Right around the time I got back, a book was picking up steam- The Life Changing Magic of Tidying Up by Marie Kondo. I had seen it around for years but didn’t know anything about it. I began hearing more and more people in the media talk about this book and the ideals of minimalism. Am I a minimalist? Absolutely not, and I will not claim to be. However, I learned SO much from this book, and attribute it to the chain reactions I’ve created in my life towards being more sustainable.
In a nutshell: she is a Japanese woman who specializes in organization. In the Buddhist faith, they believe all things have a soul and you must only surround yourself with the few things that bring you joy, and when you’re done with them, you thank them for what they’ve done for you.
To an American, this sounds silly. It did to me at first, but stay with me. If you think about it, what a beautiful mindset to have when looking at material items. If you ONLY surrounded yourself with the best things that made you happy, maybe you wouldn't be so stressed with the clutter in your homes or all the clothes in your closet you never wear. She argues that you have the power to live a much happier life when you separate yourself from things and only keep what you love. I realized she was so right. We are so obsessed with consumerism and are constantly being bombarded with advertisements convincing us we can only be happy if we buy the next best thing. I was shopping all the time, just because I could and subconsciously believed that I had to. That’s ridiculous.
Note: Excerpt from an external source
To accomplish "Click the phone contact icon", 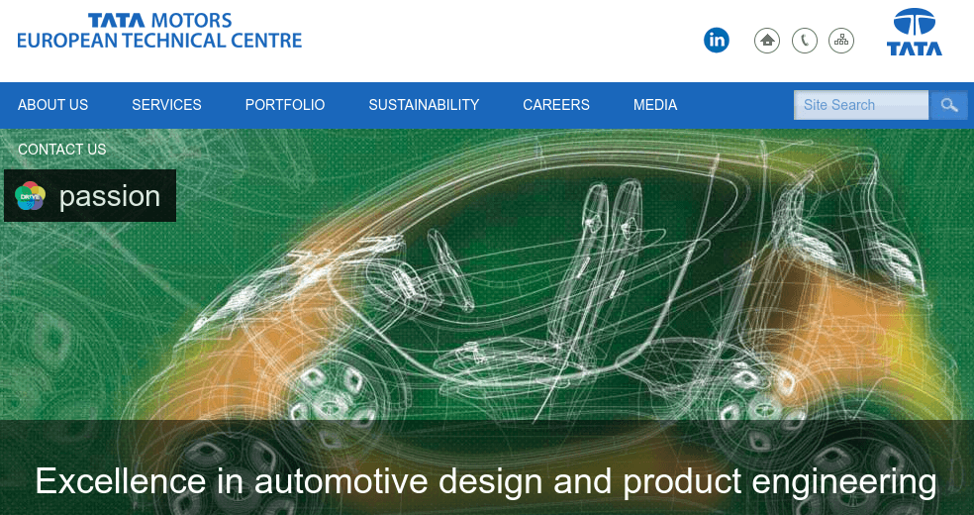I will point(805,41).
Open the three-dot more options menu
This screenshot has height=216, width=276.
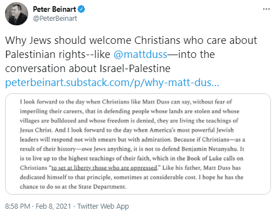tap(266, 9)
So I did a purge. I cleaned out my entire house and donated bags and bags of things to local charities in hopes they could bring someone else joy. And then I made a vow, that I would change my methods moving forward.
But amidst all of this, while I felt AMAZING after letting go of so much clutter in my life.. I felt a deeper pull, to do more. The more I learned, I went down a rabbit hole of the destruction our wasteful practices have done to the earth.
I watched documentaries, youtube videos, read articles and books about ways to reduce waste and be more sustainable. The saying goes: Reduce, Reuse and THEN RECYCLE, because in recent news we’ve learned most recyclable items don’t even see their next life, which is really disheartening. So we must take a different angle.
But don’t get overwhelmed yet. For me, it all started with one change: water bottles. I realized what is the point? We pay for water, just to use it one time? Okay maybe we can fill it up a few times, but what is it really good for after that? Absolutely nothing. And how crazy is it that we have to PAY for water? But that’s for another time…
What I took away from all of this: surround yourself with GOOD things. Good, real food. Only buy things you absolutely NEED and LOVE. Invest in products built to LAST and take into consideration the impact you have on this world you call your home. You think you’re just one person, but it’s so much bigger than that.
When you shop, ask yourself these three things:
Where did this come from?
How long will this last?
Where will it end up?
Is this the reality you want for your kids?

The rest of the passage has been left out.